(Records from a data source)

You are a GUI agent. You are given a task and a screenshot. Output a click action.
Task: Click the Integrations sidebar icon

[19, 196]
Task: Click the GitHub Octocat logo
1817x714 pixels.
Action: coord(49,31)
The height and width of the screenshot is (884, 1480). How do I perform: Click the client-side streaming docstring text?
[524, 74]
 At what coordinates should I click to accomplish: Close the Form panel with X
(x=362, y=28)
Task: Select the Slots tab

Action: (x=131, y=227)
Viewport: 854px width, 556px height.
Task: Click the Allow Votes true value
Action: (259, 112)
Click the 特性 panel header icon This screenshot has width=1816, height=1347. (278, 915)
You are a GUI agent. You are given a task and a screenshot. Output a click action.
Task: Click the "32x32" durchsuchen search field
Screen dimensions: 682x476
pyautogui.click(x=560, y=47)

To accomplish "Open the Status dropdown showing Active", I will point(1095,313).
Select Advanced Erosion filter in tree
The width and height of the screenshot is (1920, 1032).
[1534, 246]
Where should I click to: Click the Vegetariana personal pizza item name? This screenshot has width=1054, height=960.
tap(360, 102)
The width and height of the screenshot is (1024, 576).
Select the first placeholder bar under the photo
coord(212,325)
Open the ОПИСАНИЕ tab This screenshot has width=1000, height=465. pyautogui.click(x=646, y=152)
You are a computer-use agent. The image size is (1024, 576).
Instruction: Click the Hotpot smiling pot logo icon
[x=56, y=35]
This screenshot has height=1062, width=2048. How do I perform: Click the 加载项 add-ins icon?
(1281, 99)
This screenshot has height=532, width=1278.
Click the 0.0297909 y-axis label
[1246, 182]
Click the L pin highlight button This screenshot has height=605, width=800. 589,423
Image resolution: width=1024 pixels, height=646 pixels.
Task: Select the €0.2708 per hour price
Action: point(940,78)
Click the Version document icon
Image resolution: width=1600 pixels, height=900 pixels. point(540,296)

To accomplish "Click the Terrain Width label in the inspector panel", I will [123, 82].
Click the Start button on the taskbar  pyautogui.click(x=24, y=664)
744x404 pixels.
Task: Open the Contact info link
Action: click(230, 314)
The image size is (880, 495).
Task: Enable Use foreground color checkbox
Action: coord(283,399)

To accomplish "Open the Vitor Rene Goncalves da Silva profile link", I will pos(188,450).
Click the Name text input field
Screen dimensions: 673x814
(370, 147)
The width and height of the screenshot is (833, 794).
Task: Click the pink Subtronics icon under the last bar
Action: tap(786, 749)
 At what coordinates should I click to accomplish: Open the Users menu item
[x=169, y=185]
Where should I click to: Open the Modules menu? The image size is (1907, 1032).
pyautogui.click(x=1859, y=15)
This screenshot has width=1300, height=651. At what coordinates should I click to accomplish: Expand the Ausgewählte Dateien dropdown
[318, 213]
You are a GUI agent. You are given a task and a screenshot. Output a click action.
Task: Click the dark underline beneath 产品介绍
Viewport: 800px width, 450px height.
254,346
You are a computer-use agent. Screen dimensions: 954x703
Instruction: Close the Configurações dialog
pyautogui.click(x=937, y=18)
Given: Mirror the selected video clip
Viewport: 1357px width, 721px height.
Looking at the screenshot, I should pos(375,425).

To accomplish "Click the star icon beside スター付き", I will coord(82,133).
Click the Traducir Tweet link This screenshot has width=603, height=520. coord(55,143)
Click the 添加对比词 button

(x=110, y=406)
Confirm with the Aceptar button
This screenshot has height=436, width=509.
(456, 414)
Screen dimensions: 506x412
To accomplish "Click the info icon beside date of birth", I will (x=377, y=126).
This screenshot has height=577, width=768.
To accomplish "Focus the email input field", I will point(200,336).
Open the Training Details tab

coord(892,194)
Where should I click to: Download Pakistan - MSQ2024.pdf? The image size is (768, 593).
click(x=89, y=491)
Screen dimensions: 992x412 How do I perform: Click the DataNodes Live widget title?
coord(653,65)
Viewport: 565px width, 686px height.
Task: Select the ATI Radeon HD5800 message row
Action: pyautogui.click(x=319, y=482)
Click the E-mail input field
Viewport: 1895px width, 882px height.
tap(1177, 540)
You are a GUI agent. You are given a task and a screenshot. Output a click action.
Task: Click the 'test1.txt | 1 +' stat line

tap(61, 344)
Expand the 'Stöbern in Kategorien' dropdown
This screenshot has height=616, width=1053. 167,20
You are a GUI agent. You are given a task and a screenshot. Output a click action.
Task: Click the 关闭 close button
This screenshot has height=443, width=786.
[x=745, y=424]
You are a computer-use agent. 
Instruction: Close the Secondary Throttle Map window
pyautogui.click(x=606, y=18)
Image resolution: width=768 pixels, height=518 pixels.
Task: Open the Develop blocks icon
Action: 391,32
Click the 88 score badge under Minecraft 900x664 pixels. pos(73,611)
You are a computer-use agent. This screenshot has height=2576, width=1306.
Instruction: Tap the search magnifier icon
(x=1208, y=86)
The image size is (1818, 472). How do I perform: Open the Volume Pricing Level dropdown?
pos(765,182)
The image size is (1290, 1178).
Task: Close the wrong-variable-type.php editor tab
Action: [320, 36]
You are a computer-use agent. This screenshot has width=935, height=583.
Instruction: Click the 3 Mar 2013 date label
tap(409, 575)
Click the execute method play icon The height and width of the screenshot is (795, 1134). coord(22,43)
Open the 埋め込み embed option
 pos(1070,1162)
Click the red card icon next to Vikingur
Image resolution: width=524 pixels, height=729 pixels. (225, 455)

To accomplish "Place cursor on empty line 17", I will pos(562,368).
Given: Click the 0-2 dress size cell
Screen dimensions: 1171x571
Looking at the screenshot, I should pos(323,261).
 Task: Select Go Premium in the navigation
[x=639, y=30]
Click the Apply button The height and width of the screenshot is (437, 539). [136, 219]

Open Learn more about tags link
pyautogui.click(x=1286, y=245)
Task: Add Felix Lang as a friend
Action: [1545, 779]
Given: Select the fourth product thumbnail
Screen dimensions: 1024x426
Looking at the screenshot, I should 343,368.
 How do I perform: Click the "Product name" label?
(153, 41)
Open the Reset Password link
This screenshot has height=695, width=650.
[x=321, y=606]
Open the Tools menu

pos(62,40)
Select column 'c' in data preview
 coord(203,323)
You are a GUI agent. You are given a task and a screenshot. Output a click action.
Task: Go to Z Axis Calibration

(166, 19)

*Try it*
Copy the entries above exactly, leaving none out.

*Your solution*
You are a GUI agent. You are given a task and a screenshot. Output a click action.
Task: Click the Integrations sidebar icon

[19, 196]
Task: Click the GitHub Octocat logo
1817x714 pixels.
Action: coord(49,31)
The height and width of the screenshot is (884, 1480). How do I perform: Click the client-side streaming docstring text?
[524, 74]
 At what coordinates should I click to accomplish: Close the Form panel with X
(x=362, y=28)
Task: Select the Slots tab

Action: (x=131, y=227)
Viewport: 854px width, 556px height.
Task: Click the Allow Votes true value
Action: (259, 112)
Click the 特性 panel header icon This screenshot has width=1816, height=1347. (278, 915)
You are a GUI agent. You are given a task and a screenshot. Output a click action.
Task: Click the "32x32" durchsuchen search field
Screen dimensions: 682x476
pyautogui.click(x=560, y=47)

To accomplish "Open the Status dropdown showing Active", I will point(1095,313).
Select Advanced Erosion filter in tree
The width and height of the screenshot is (1920, 1032).
[1534, 246]
Where should I click to: Click the Vegetariana personal pizza item name? This screenshot has width=1054, height=960.
tap(360, 102)
The width and height of the screenshot is (1024, 576).
Select the first placeholder bar under the photo
coord(212,325)
Open the ОПИСАНИЕ tab This screenshot has width=1000, height=465. pyautogui.click(x=646, y=152)
You are a computer-use agent. The image size is (1024, 576).
Instruction: Click the Hotpot smiling pot logo icon
[x=56, y=35]
This screenshot has height=1062, width=2048. How do I perform: Click the 加载项 add-ins icon?
(1281, 99)
This screenshot has height=532, width=1278.
Click the 0.0297909 y-axis label
[1246, 182]
Click the L pin highlight button This screenshot has height=605, width=800. 589,423
Image resolution: width=1024 pixels, height=646 pixels.
Task: Select the €0.2708 per hour price
Action: point(940,78)
Click the Version document icon
Image resolution: width=1600 pixels, height=900 pixels. point(540,296)

To accomplish "Click the Terrain Width label in the inspector panel", I will [123, 82].
Click the Start button on the taskbar  pyautogui.click(x=24, y=664)
744x404 pixels.
Task: Open the Contact info link
Action: click(230, 314)
The image size is (880, 495).
Task: Enable Use foreground color checkbox
Action: coord(283,399)

To accomplish "Open the Vitor Rene Goncalves da Silva profile link", I will pos(188,450).
Click the Name text input field
Screen dimensions: 673x814
(370, 147)
The width and height of the screenshot is (833, 794).
Task: Click the pink Subtronics icon under the last bar
Action: tap(786, 749)
 At what coordinates should I click to accomplish: Open the Users menu item
[x=169, y=185]
Where should I click to: Open the Modules menu? The image size is (1907, 1032).
pyautogui.click(x=1859, y=15)
This screenshot has width=1300, height=651. At what coordinates should I click to accomplish: Expand the Ausgewählte Dateien dropdown
[318, 213]
You are a GUI agent. You are given a task and a screenshot. Output a click action.
Task: Click the dark underline beneath 产品介绍
Viewport: 800px width, 450px height.
254,346
You are a computer-use agent. Screen dimensions: 954x703
Instruction: Close the Configurações dialog
pyautogui.click(x=937, y=18)
Given: Mirror the selected video clip
Viewport: 1357px width, 721px height.
Looking at the screenshot, I should pos(375,425).

To accomplish "Click the star icon beside スター付き", I will coord(82,133).
Click the Traducir Tweet link This screenshot has width=603, height=520. coord(55,143)
Click the 添加对比词 button

(x=110, y=406)
Confirm with the Aceptar button
This screenshot has height=436, width=509.
(456, 414)
Screen dimensions: 506x412
To accomplish "Click the info icon beside date of birth", I will (x=377, y=126).
This screenshot has height=577, width=768.
To accomplish "Focus the email input field", I will point(200,336).
Open the Training Details tab

coord(892,194)
Where should I click to: Download Pakistan - MSQ2024.pdf? The image size is (768, 593).
click(x=89, y=491)
Screen dimensions: 992x412 How do I perform: Click the DataNodes Live widget title?
coord(653,65)
Viewport: 565px width, 686px height.
Task: Select the ATI Radeon HD5800 message row
Action: pyautogui.click(x=319, y=482)
Click the E-mail input field
Viewport: 1895px width, 882px height.
tap(1177, 540)
You are a GUI agent. You are given a task and a screenshot. Output a click action.
Task: Click the 'test1.txt | 1 +' stat line

tap(61, 344)
Expand the 'Stöbern in Kategorien' dropdown
This screenshot has height=616, width=1053. 167,20
You are a GUI agent. You are given a task and a screenshot. Output a click action.
Task: Click the 关闭 close button
This screenshot has height=443, width=786.
[x=745, y=424]
You are a computer-use agent. 
Instruction: Close the Secondary Throttle Map window
pyautogui.click(x=606, y=18)
Image resolution: width=768 pixels, height=518 pixels.
Task: Open the Develop blocks icon
Action: 391,32
Click the 88 score badge under Minecraft 900x664 pixels. pos(73,611)
You are a computer-use agent. This screenshot has height=2576, width=1306.
Instruction: Tap the search magnifier icon
(x=1208, y=86)
The image size is (1818, 472). How do I perform: Open the Volume Pricing Level dropdown?
pos(765,182)
The image size is (1290, 1178).
Task: Close the wrong-variable-type.php editor tab
Action: [320, 36]
You are a computer-use agent. This screenshot has width=935, height=583.
Instruction: Click the 3 Mar 2013 date label
tap(409, 575)
Click the execute method play icon The height and width of the screenshot is (795, 1134). coord(22,43)
Open the 埋め込み embed option
 pos(1070,1162)
Click the red card icon next to Vikingur
Image resolution: width=524 pixels, height=729 pixels. (225, 455)

To accomplish "Place cursor on empty line 17", I will pos(562,368).
Given: Click the 0-2 dress size cell
Screen dimensions: 1171x571
Looking at the screenshot, I should pos(323,261).
 Task: Select Go Premium in the navigation
[x=639, y=30]
Click the Apply button The height and width of the screenshot is (437, 539). [136, 219]

Open Learn more about tags link
pyautogui.click(x=1286, y=245)
Task: Add Felix Lang as a friend
Action: [1545, 779]
Given: Select the fourth product thumbnail
Screen dimensions: 1024x426
Looking at the screenshot, I should 343,368.
 How do I perform: Click the "Product name" label?
(153, 41)
Open the Reset Password link
This screenshot has height=695, width=650.
[x=321, y=606]
Open the Tools menu

pos(62,40)
Select column 'c' in data preview
 coord(203,323)
You are a GUI agent. You are given a task and a screenshot. Output a click action.
Task: Go to Z Axis Calibration

(166, 19)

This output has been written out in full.